Special Resolution 9

Agenda

9.

That subject to and conditional upon the passing of resolution 7 above, in respect of each class of shares the directors of the Company be and are hereby empowered to issue Equity Securities (as defined in the articles of incorporation described in resolution 7 above (the “Articles”) and/or sell treasury shares for cash pursuant to the authority conferred on the directors of the Company under article 48.2 of the Articles as if article 48.3 of the Articles did not apply to such issue, provided that this power shall be limited to the allotment of Equity Securities and/or sale of treasury shares up to a maximum of 456,843 shares designated as Euro shares, 2,247,147 shares designated as US dollar shares and 2,117,881 shares designated as Sterling shares (representing 10% of the aggregate number of shares of each class in issue (excluding treasury shares) as at 16 March 2011 being the latest practicable date prior to the publication of this notice of Annual General Meeting), and shall expire (unless previously revoked, varied or renewed by the Company in general meeting) at the conclusion of the next Annual General Meeting of the Company in 2012, or, if earlier, on a date which is 15 months from the date of the passing of this resolution save that this power shall enable the directors of the Company to make offers or agreements before such expiry which would or might require Equity Securities to be issued or treasury shares to be sold after such expiry and the directors of the Company may issue Equity Securities or sell treasury shares in pursuance of any such offer or agreement as if such expiry had not occurred.

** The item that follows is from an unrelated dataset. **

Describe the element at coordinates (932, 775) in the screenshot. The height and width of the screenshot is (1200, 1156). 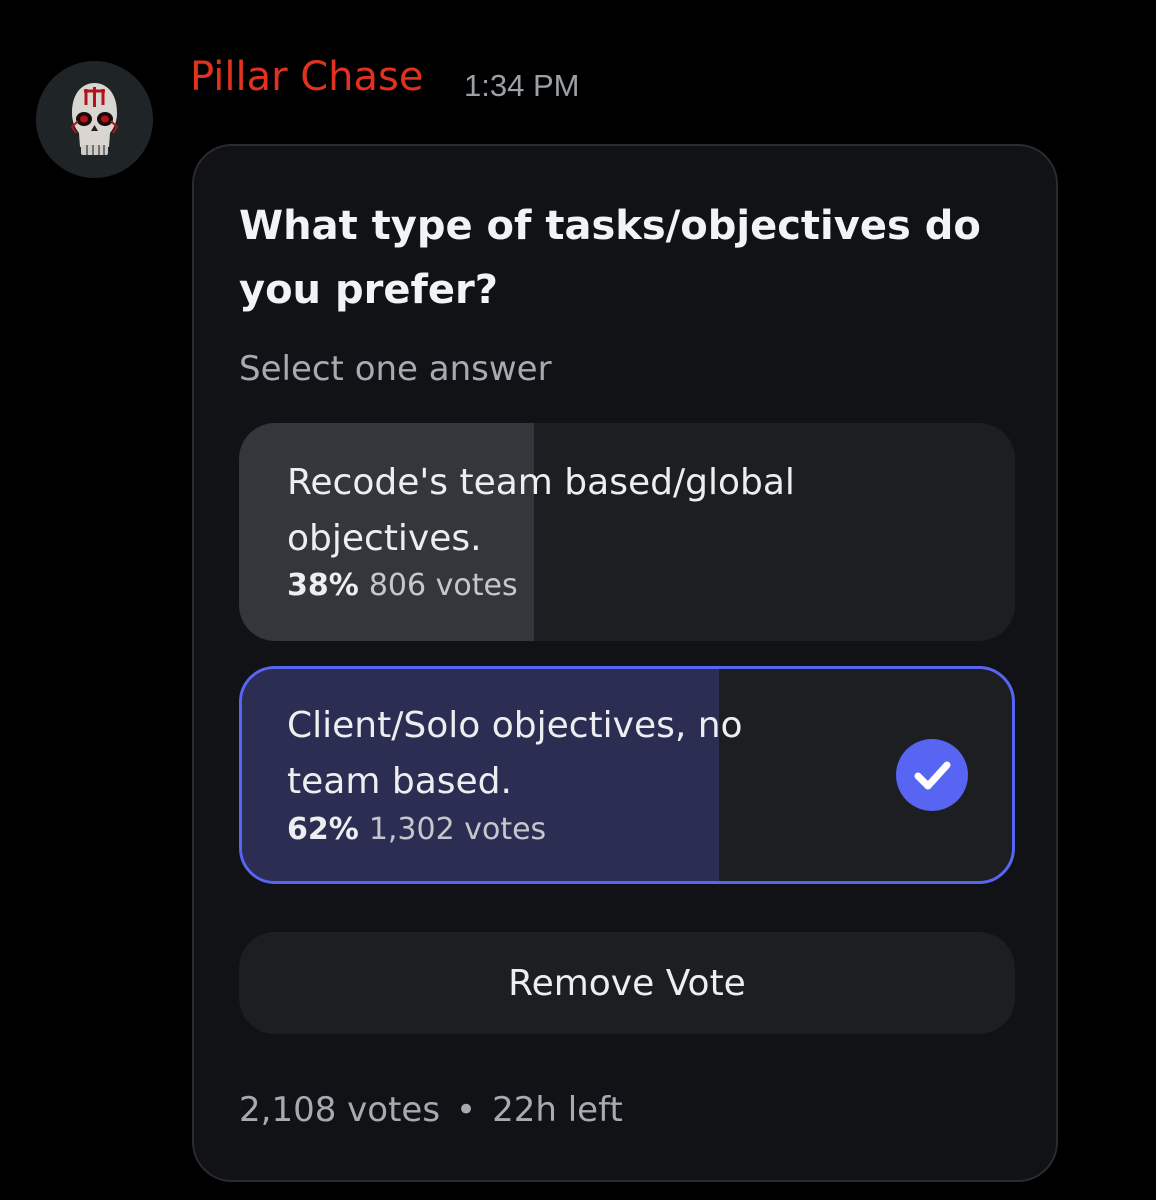
I see `checkmark-icon` at that location.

By order of the Board For and on behalf of Northern Trust International Fund Administration Services (Guernsey) Limited as Corporate Secretary. 25 March 2011 Notes 1. Shareholders entitled to attend and vote at the meeting may appoint a proxy (who need not be a Shareholder) to attend and vote on their behalf, provided that if two or more proxies are to be appointed, each proxy must be appointed to exercise the rights attaching to different Shares 2. On a poll each Shareholder will be entitled to 1 vote per US Dollar Share held, 1.4638 votes per Euro Share held and 2.0288 votes per Sterling Share held. As at the date of this notice the Company’s issued share capital (excluding shares held in treasury) consisted of 4,568,437 Euro Shares, 21,178,813 Sterling Shares and 22,471,477 US Dollar Shares. Therefore the total voting rights in the Company as at the date of this notice are 72,126,331. 3. To have the right to attend and vote at the meeting you must hold Shares in the Company and your name must be entered on the register of members of the Company in accordance with note 5 below. 4. To be valid, a Form of Proxy must be received by Computershare Investor Services (Jersey) Limited, c/o The Pavilions, Bridgewater Road, Bristol, BS99 6ZY, as soon as possible but, in any event, so as to arrive no later than the close of business on 15 April 2011. Forms of Proxy may be sent by fax to Computershare Investor Services (Jersey) Limited at +44 (0)870 873 5851 or by e-mail to [email protected], however the originals must also be sent to the address above. A Form of Proxy accompanies this notice. Completion and return of a Form of Proxy will not preclude members from attending and voting at the meeting should they wish to do so. 5. The time by which a person must be entered on the register of members in order to have the right to attend or vote at the meeting is 10.35 a.m. on 16 April 2011. If the meeting is adjourned, the time by which a person must be entered on the register of members in order to have the right to attend or vote at the adjourned meeting is not more than 48 hours before the date fixed for the adjourned meeting. Changes to entries on the register of members after such times shall be disregarded in determining the rights of any person to attend or vote at the meeting.